EXERCISE DIRECTIONS →
Given the records that follow, return each one verbatim.

MATERIAL PROVIDED →
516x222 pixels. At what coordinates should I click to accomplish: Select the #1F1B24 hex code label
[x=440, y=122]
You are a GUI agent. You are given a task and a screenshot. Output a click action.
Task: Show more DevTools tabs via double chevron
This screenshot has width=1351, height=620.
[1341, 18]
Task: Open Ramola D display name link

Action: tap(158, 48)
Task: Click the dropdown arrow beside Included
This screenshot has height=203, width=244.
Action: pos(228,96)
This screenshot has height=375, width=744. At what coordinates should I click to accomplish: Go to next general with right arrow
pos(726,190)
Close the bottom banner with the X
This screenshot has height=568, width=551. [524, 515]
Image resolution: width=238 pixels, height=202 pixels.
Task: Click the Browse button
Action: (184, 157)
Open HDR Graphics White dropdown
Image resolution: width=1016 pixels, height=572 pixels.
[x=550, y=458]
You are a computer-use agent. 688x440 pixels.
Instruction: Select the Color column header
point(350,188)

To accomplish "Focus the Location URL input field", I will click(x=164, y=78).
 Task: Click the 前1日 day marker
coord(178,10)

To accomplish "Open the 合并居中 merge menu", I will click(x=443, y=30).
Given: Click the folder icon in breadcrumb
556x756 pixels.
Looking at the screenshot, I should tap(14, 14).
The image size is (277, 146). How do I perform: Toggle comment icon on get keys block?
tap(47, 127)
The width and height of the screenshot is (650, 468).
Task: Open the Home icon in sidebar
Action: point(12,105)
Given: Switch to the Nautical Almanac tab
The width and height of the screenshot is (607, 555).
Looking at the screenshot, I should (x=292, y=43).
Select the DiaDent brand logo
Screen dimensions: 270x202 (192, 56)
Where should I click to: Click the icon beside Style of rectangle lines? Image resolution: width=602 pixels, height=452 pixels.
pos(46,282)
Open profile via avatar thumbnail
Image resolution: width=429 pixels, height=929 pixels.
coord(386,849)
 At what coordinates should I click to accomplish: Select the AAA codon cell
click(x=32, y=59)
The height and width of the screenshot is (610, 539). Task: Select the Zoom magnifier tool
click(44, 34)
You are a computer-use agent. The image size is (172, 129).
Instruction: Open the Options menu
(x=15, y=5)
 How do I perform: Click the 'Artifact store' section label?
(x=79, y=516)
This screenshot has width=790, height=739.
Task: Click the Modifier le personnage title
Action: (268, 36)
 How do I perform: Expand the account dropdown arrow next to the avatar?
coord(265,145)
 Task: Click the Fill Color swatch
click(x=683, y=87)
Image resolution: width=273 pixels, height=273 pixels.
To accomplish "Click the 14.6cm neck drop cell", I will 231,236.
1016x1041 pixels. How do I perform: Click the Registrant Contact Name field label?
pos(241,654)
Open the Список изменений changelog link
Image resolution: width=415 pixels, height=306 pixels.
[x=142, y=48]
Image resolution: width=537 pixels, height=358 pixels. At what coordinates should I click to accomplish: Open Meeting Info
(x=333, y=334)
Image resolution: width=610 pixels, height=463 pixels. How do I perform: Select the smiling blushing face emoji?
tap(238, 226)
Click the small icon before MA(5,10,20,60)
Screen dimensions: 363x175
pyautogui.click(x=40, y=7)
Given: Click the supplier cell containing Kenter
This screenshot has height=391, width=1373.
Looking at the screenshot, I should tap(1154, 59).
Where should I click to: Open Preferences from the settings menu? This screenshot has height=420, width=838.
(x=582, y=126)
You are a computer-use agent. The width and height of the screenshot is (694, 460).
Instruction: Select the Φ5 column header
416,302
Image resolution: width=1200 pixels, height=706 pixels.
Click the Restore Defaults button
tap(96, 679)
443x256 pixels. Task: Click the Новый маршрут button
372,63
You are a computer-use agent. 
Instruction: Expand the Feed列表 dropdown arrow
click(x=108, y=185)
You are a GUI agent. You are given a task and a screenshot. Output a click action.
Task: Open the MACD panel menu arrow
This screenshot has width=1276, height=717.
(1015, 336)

OUTPUT →
516x222 pixels. At what coordinates should I click to accomplish: Select the #1F1B24 hex code label
[x=440, y=122]
You are a GUI agent. You are given a task and a screenshot. Output a click action.
Task: Show more DevTools tabs via double chevron
This screenshot has width=1351, height=620.
[1341, 18]
Task: Open Ramola D display name link

Action: tap(158, 48)
Task: Click the dropdown arrow beside Included
This screenshot has height=203, width=244.
Action: pos(228,96)
This screenshot has height=375, width=744. At what coordinates should I click to accomplish: Go to next general with right arrow
pos(726,190)
Close the bottom banner with the X
This screenshot has height=568, width=551. [524, 515]
Image resolution: width=238 pixels, height=202 pixels.
Task: Click the Browse button
Action: (184, 157)
Open HDR Graphics White dropdown
Image resolution: width=1016 pixels, height=572 pixels.
[x=550, y=458]
You are a computer-use agent. 688x440 pixels.
Instruction: Select the Color column header
point(350,188)

To accomplish "Focus the Location URL input field", I will click(x=164, y=78).
 Task: Click the 前1日 day marker
coord(178,10)

To accomplish "Open the 合并居中 merge menu", I will click(x=443, y=30).
Given: Click the folder icon in breadcrumb
556x756 pixels.
Looking at the screenshot, I should tap(14, 14).
The image size is (277, 146). How do I perform: Toggle comment icon on get keys block?
tap(47, 127)
The width and height of the screenshot is (650, 468).
Task: Open the Home icon in sidebar
Action: point(12,105)
Given: Switch to the Nautical Almanac tab
The width and height of the screenshot is (607, 555).
Looking at the screenshot, I should (x=292, y=43).
Select the DiaDent brand logo
Screen dimensions: 270x202 (192, 56)
Where should I click to: Click the icon beside Style of rectangle lines? Image resolution: width=602 pixels, height=452 pixels.
pos(46,282)
Open profile via avatar thumbnail
Image resolution: width=429 pixels, height=929 pixels.
coord(386,849)
 At what coordinates should I click to accomplish: Select the AAA codon cell
click(x=32, y=59)
The height and width of the screenshot is (610, 539). Task: Select the Zoom magnifier tool
click(44, 34)
You are a computer-use agent. The image size is (172, 129).
Instruction: Open the Options menu
(x=15, y=5)
 How do I perform: Click the 'Artifact store' section label?
(x=79, y=516)
This screenshot has width=790, height=739.
Task: Click the Modifier le personnage title
Action: (268, 36)
 How do I perform: Expand the account dropdown arrow next to the avatar?
coord(265,145)
 Task: Click the Fill Color swatch
click(x=683, y=87)
Image resolution: width=273 pixels, height=273 pixels.
To accomplish "Click the 14.6cm neck drop cell", I will 231,236.
1016x1041 pixels. How do I perform: Click the Registrant Contact Name field label?
pos(241,654)
Open the Список изменений changelog link
Image resolution: width=415 pixels, height=306 pixels.
[x=142, y=48]
Image resolution: width=537 pixels, height=358 pixels. At what coordinates should I click to accomplish: Open Meeting Info
(x=333, y=334)
Image resolution: width=610 pixels, height=463 pixels. How do I perform: Select the smiling blushing face emoji?
tap(238, 226)
Click the small icon before MA(5,10,20,60)
Screen dimensions: 363x175
pyautogui.click(x=40, y=7)
Given: Click the supplier cell containing Kenter
This screenshot has height=391, width=1373.
Looking at the screenshot, I should tap(1154, 59).
Where should I click to: Open Preferences from the settings menu? This screenshot has height=420, width=838.
(x=582, y=126)
You are a computer-use agent. The width and height of the screenshot is (694, 460).
Instruction: Select the Φ5 column header
416,302
Image resolution: width=1200 pixels, height=706 pixels.
Click the Restore Defaults button
tap(96, 679)
443x256 pixels. Task: Click the Новый маршрут button
372,63
You are a computer-use agent. 
Instruction: Expand the Feed列表 dropdown arrow
click(x=108, y=185)
You are a GUI agent. You are given a task and a screenshot. Output a click action.
Task: Open the MACD panel menu arrow
This screenshot has width=1276, height=717.
(1015, 336)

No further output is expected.